# Dell Vostro A860 windows 7 drivers?



## dunz (Dec 13, 2010)

Can someone please point me in the direction of where to get drivers for a Dell Vostro A860 running windows 7?


----------



## Jonathan_King (Apr 3, 2010)

You can get the Vista drivers officially provided by Dell: http://support.dell.com/support/dow...&osl=en&SystemID=VOS_N_A860&catid=-1&impid=-1

Most, if not all, of those drivers will work under Windows 7. However, we can get a lot of those drivers elsewhere.

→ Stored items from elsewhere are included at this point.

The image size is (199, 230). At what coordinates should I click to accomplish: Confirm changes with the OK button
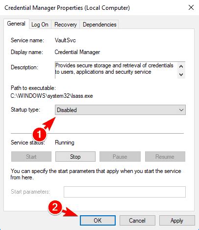point(98,221)
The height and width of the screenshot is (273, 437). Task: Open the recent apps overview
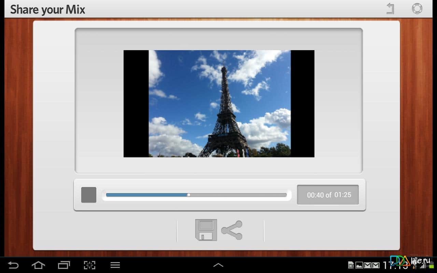click(64, 265)
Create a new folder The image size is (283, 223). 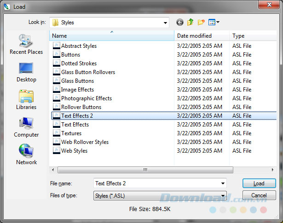click(x=201, y=22)
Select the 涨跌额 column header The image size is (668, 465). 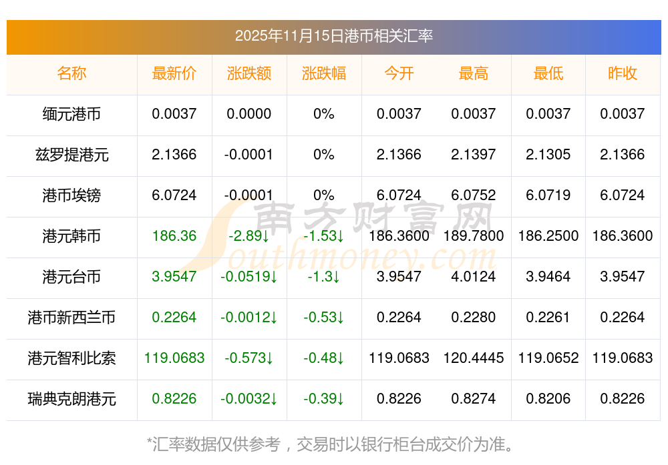(249, 73)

SATA drivers: http://downloadcenter.intel.com/Detail_Desc.aspx?agr=Y&DwnldID=19607&ProdId=2800&lang=eng

Display drivers: http://downloadcenter.intel.com/Detail_Desc.aspx?agr=Y&DwnldID=18223&ProdId=2800&lang=eng

If you already have Windows 7 installed, you can upload a MSINFO32 report, and we'll get you the latest drivers:


JK said:


> Enter *msinfo32.exe* into the start menu, and press enter. Go to File>Save, and save a copy on your desktop. Right-click on it, and select Send to>New compressed folder. Then attach the file to your next post.


If Windows 7 is not installed yet, then run the Upgrade Advisor before doing so.

http://www.microsoft.com/Windows/windows-7/get/upgrade-advisor.aspx


----------



## dunz (Dec 13, 2010)

cheers mate


----------